La Chronique Agora

Un séjour à Las Vegas

▪ "Des filles super-chaudes ! Appelle le 800-234-3512" !

Cette publicité figurait sur une affiche ambulante. A Las Vegas, on met les affiches sur des camions, et on les fait circuler dans toute la ville. Ça doit marcher, nous en avons vu plusieurs.

Et qu’obtient-on lorsqu’on compose ce numéro ? Une livraison à domicile ? Nous n’en savons rien…

Mais quelle ville ! Nous avons logé au Four Seasons — un bel hôtel, non ? A quatre heures du matin, le téléphone a sonné :

"Vous pourriez faire monter des préservatifs pour la chambre 10211 ?"

"Quoi ?"

"Qui est-ce ? Ce n’est pas la réception ?"

"Je suis désolé, vous avez dû faire un mauvais numéro"…

"Ah pardon"…

▪ Plus tard, dans un taxi, nous avons vu un visage de Las Vegas bien différent.

"Cette ville est morte. Regardez autour de vous. Rien à voir avec ce que c’était il y a quelques années".

"On s’est pris la récession de plein fouet. Beaucoup de chauffeurs de taxis ont perdu leur maison. Que peut-on faire quand les prix baissent de 50% en même temps que votre revenu baisse de 50% ? Les gens ne viennent plus à Las Vegas. Les chauffeurs de taxis passent donc leur temps à l’aéroport, attendant une course. Ils ne peuvent plus rembourser leurs prêts".

"Regardez comme c’est calme. Je suis content de prendre ma retraite. Ça fait 17 ans que je conduis ce taxi. Ça suffit. Avant ça, j’étais dans l’armée. Ma femme et moi, nous étions tous les deux dans l’armée".

"Nous avons grandi dans le même orphelinat à Brooklyn. On s’est marié quand on avait 16 ans. On a dû changer des documents de l’orphelinat et aller à Elkton, dans le Maryland. Apparemment, ils ne se soucient pas de votre âge, à Elkton. On s’est donc mariés à 16 ans"…

"Ensuite, on est resté ensemble pendant 48 ans.
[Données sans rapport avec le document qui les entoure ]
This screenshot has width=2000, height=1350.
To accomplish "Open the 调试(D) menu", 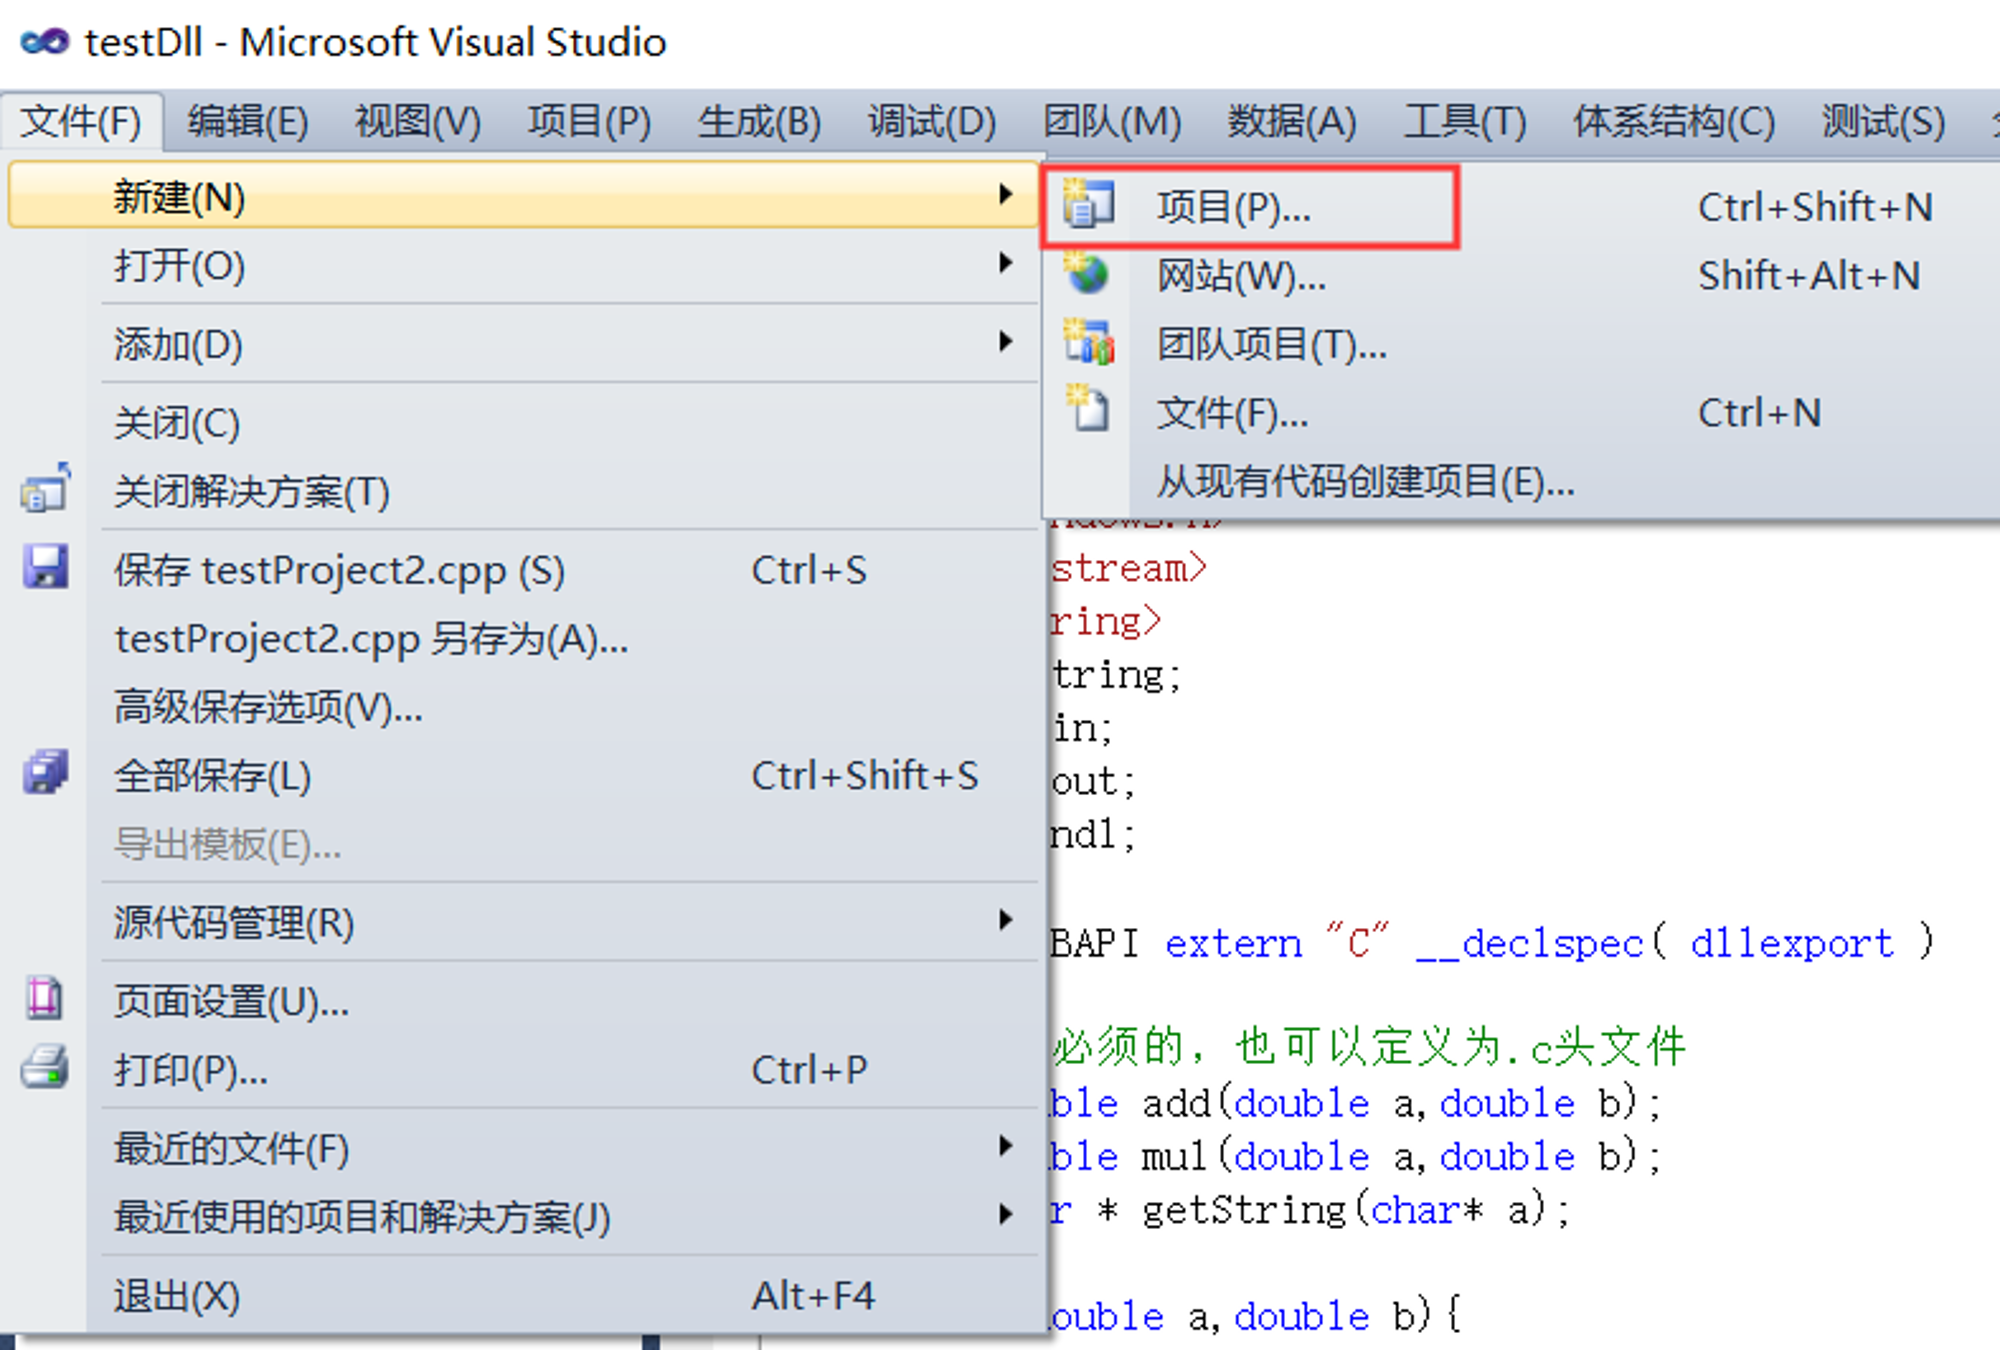I will [x=932, y=122].
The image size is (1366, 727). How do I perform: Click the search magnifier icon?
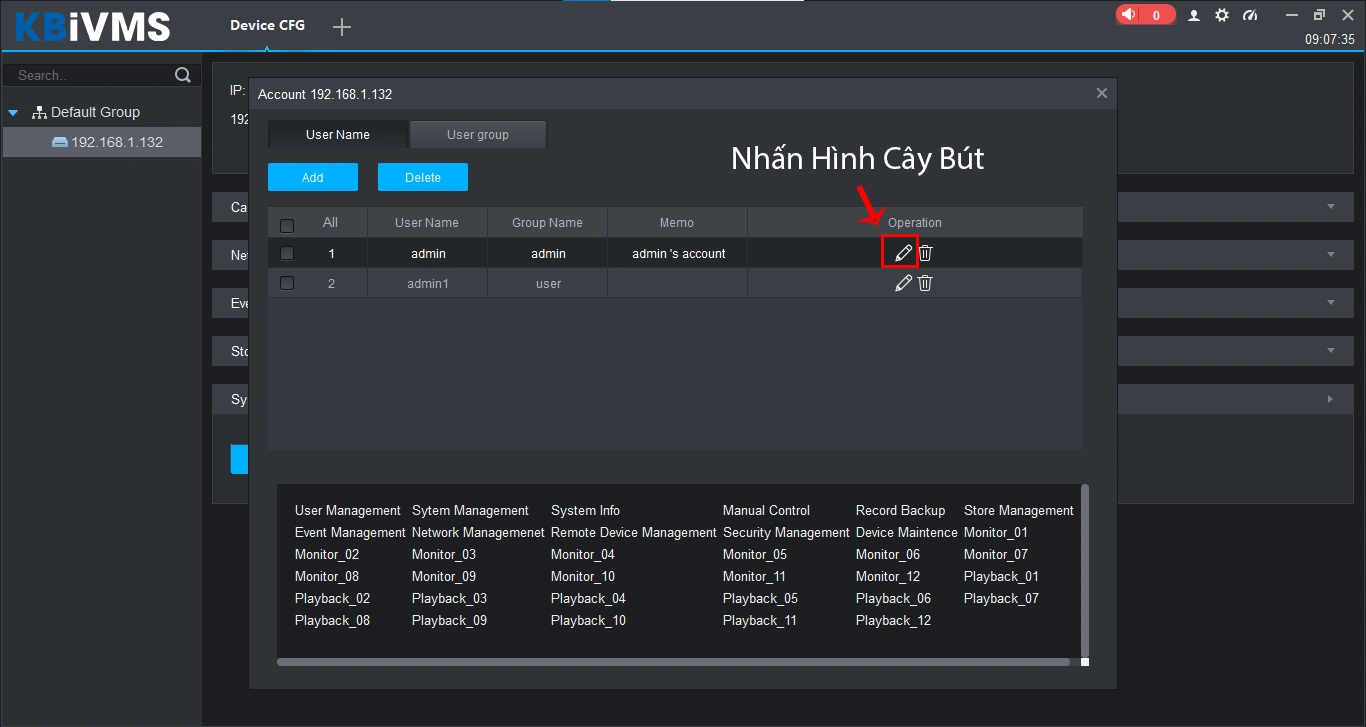182,75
On se préparait à fêter nos noces d’or, et puis elle a attrapé un cancer du pancréas. Bon sang, qu’est-ce qu’elle me manque".

"Mais on a vécu de belles choses ensemble. On a 11 enfants. Seuls deux d’entre eux sont nos enfants biologiques. On a adopté les autres. On a grandi dans un orphelinat, tous les deux, alors on savait combien il est important, pour les enfants, d’avoir un foyer. On leur a donné le meilleur foyer possible".

"Et je suis fier d’eux tous. Ce sont tous des docteurs, des avocats… ils s’en sont tous bien tiré".

"Mais le moment est venu de prendre ma retraite. Il n’y a plus de clientèle. Et je ne prends pas entièrement ma retraite. On m’a offert un emploi, un temps partiel en tant que contrôleur de la circulation… un emploi de bureau. Bien plus facile que conduire un taxi".